I asked Malhomme what happened, but he refused to comment on the matter, or, despite multiple invitations to do so, explain his actions for the record. (Journalists have all sorts of innocent-sounding explanations about why they plagiarize, usually citing some unintentional mistake in editing.) Neither TVA nor its union responded to requests for comment on the case.
A problem of education?
Like me, Malhomme is a graduate of Concordia University’s journalism diploma program, a one-year intensive program designed for people who had undergraduate degrees in some other field to get the basics of journalism.

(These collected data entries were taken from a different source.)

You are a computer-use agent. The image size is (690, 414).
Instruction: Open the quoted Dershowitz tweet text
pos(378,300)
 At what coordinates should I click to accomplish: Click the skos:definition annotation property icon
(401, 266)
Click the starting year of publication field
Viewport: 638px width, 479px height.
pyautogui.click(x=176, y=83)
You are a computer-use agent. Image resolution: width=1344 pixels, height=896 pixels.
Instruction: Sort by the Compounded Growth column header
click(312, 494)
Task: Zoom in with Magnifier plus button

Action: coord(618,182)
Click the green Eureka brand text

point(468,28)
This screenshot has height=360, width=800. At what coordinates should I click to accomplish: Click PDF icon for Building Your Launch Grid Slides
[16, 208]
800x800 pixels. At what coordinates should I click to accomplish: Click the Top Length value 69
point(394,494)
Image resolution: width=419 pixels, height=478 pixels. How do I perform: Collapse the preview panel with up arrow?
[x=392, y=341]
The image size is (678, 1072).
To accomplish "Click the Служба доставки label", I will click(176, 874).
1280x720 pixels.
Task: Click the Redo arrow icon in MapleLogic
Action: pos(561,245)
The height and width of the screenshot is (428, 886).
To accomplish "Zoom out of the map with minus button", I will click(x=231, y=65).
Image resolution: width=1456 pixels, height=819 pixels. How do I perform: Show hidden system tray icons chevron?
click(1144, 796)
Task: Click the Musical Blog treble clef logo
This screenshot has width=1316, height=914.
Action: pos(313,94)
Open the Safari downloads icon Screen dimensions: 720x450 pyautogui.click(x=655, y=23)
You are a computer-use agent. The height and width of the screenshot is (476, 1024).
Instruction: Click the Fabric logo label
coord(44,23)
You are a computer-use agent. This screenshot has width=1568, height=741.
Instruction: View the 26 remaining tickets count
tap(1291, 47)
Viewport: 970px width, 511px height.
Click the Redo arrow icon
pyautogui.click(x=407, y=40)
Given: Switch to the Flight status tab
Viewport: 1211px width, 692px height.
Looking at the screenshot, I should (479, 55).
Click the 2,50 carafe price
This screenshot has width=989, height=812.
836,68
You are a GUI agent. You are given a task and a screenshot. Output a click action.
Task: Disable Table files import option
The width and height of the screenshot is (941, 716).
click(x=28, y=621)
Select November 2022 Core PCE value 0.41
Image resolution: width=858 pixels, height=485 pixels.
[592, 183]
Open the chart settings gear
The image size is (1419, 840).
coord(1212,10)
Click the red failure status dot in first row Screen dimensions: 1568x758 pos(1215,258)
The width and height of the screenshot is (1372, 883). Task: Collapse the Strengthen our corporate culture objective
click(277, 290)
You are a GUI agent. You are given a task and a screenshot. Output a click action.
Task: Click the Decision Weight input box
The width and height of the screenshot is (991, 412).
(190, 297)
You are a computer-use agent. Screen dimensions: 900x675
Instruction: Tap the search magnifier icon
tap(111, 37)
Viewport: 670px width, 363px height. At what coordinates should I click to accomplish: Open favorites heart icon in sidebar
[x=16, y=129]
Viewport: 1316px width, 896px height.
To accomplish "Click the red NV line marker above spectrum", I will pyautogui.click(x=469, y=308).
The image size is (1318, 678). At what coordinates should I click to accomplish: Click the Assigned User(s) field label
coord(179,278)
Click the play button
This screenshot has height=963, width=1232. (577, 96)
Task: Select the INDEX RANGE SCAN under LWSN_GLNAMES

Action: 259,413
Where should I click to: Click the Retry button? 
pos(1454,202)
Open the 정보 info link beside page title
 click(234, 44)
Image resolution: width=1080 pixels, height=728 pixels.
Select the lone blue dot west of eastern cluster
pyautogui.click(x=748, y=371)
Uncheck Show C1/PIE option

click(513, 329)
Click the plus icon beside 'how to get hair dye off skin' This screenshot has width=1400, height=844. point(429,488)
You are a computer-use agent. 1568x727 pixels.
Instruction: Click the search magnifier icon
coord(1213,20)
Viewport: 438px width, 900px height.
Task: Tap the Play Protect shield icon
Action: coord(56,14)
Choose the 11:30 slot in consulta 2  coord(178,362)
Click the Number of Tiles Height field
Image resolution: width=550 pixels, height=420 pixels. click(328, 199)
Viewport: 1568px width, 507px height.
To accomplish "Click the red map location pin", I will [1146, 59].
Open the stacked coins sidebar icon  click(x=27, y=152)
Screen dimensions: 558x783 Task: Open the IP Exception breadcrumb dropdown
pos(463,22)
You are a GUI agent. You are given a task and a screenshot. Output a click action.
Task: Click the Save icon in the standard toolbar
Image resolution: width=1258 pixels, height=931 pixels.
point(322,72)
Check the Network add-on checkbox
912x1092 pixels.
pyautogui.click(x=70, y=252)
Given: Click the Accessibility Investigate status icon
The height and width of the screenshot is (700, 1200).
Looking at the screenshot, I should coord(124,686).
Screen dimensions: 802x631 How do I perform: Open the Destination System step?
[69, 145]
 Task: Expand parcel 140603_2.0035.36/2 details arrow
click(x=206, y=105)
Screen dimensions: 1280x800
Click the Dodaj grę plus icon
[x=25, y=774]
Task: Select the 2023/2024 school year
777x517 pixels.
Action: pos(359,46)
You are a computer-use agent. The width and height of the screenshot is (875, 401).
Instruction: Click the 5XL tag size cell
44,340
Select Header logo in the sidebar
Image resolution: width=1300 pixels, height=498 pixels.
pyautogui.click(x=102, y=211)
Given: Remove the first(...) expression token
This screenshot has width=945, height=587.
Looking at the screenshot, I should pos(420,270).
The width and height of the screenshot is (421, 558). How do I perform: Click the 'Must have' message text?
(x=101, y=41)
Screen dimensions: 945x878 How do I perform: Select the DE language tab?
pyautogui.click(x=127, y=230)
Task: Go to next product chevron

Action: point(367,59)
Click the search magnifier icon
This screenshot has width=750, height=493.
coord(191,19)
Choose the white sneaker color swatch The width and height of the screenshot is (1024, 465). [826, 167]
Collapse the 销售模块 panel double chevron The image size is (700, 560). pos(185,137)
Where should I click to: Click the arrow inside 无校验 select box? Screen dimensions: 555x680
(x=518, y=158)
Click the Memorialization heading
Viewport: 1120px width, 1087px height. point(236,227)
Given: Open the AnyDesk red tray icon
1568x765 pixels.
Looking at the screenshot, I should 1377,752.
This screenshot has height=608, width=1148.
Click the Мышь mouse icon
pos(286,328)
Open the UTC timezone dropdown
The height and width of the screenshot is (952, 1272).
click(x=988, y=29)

At Concordia, the most common explanation for academic cheating is ignorance of the rules. Some claim cultural differences led to a misunderstanding, or say they just didn’t know how to cite things properly.
Had Malhomme simply not known how to cite a source for a story? Had Concordia’s journalism program failed to educate him properly about the dangers of plagiarism?
I put the question to Mike Gasher, the chair of the department. Though he said he found it “very hard to believe” that Malhomme, whom he qualified as an “excellent student”, would have been involved in a case of blatant plagiarism, he says that in general the department takes plagiarism “very seriously.”
I don’t know what goes on in each and every one of the 79 course sections we offer each year, but instructors are encouraged to watch for plagiarism (and any other form of cheating), and we distribute to all students a department handbook, which includes a code of ethics (also posted in all our classrooms). The point we try to underscore is that a journalist’s single most important attribute is his/her reputation — carefully built, easily destroyed.
I have a vague memory of my time in the program five years ago (before the classrooms they now teach in were even built), and though I don’t recall any specific lecture about plagiarism among the media ethics and introduction to reporting classes, it was pretty clear to me that plagiarism (or fabulism – making stuff up) would not be tolerated.
“We have maybe one or two students per year — out of more than 240 — accused of cheating,” Gasher says, including the undergraduate students in the statistics. He’s not sure how many of those were guilty, or how many weren’t caught in the first place. I’m not sure if a value of one per cent is high or low, and I’m not sure if the reason the number isn’t higher is because people know the consequences or because there isn’t enough investigation.
Gasher himself says he’s “never had a single case” of plagiarism since he started teaching in 1997, probably because he requires students submit a contact list of every source in their stories. Something as simple as that is pretty good for keeping out fake sources (well, most of the time), though I’m not sure it would have made any difference in this case.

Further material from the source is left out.